- [What you are asked to do]: Word for word, reproduce all entries below, leaving every picture out.

___ Data shown

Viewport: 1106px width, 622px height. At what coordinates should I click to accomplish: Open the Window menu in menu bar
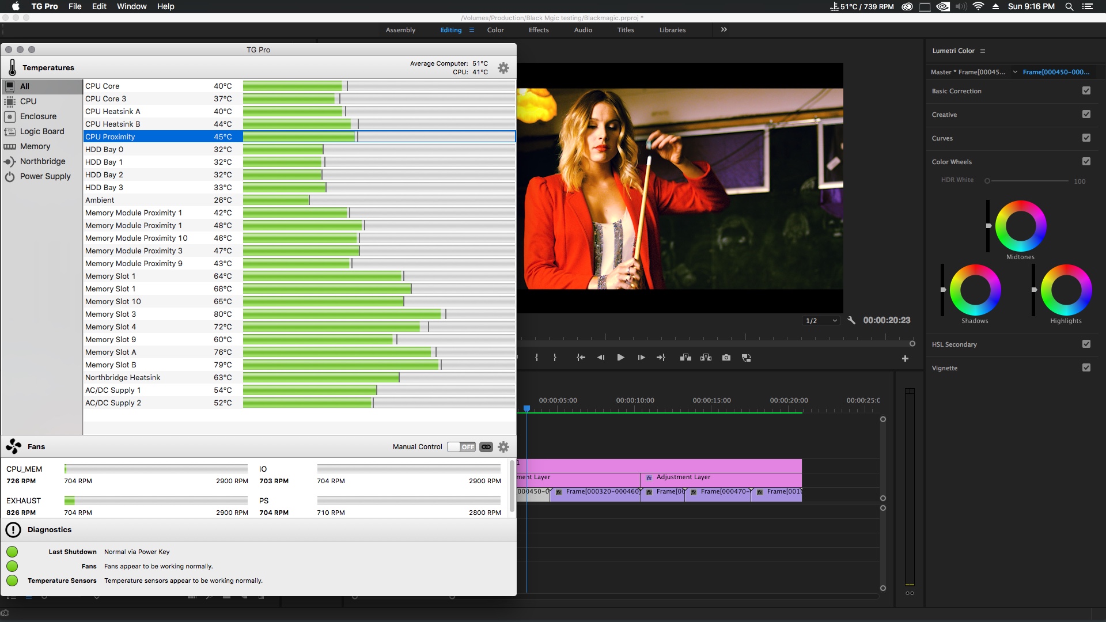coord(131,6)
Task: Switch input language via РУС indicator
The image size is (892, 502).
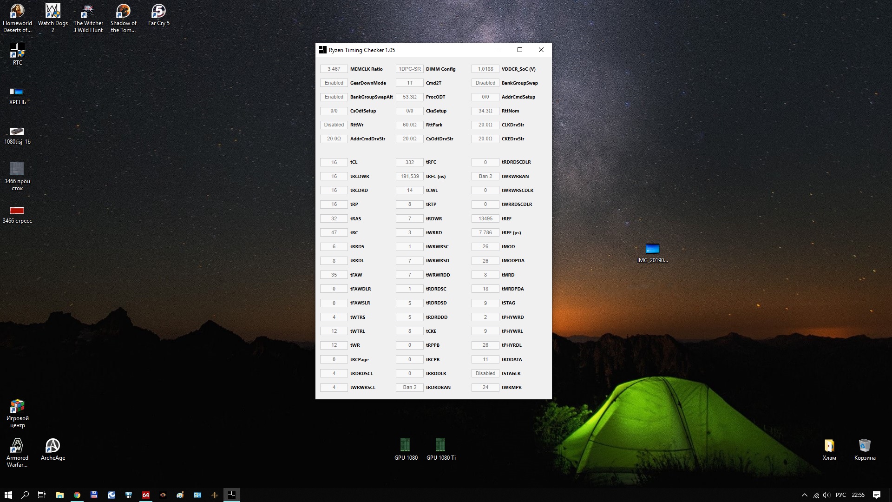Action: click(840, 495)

______

- [Reply]:
Viewport: 1106px width, 622px height. At what coordinates should I click to accomplish: Open the Window menu in menu bar
coord(131,6)
Task: Switch input language via РУС indicator
The image size is (892, 502).
Action: click(840, 495)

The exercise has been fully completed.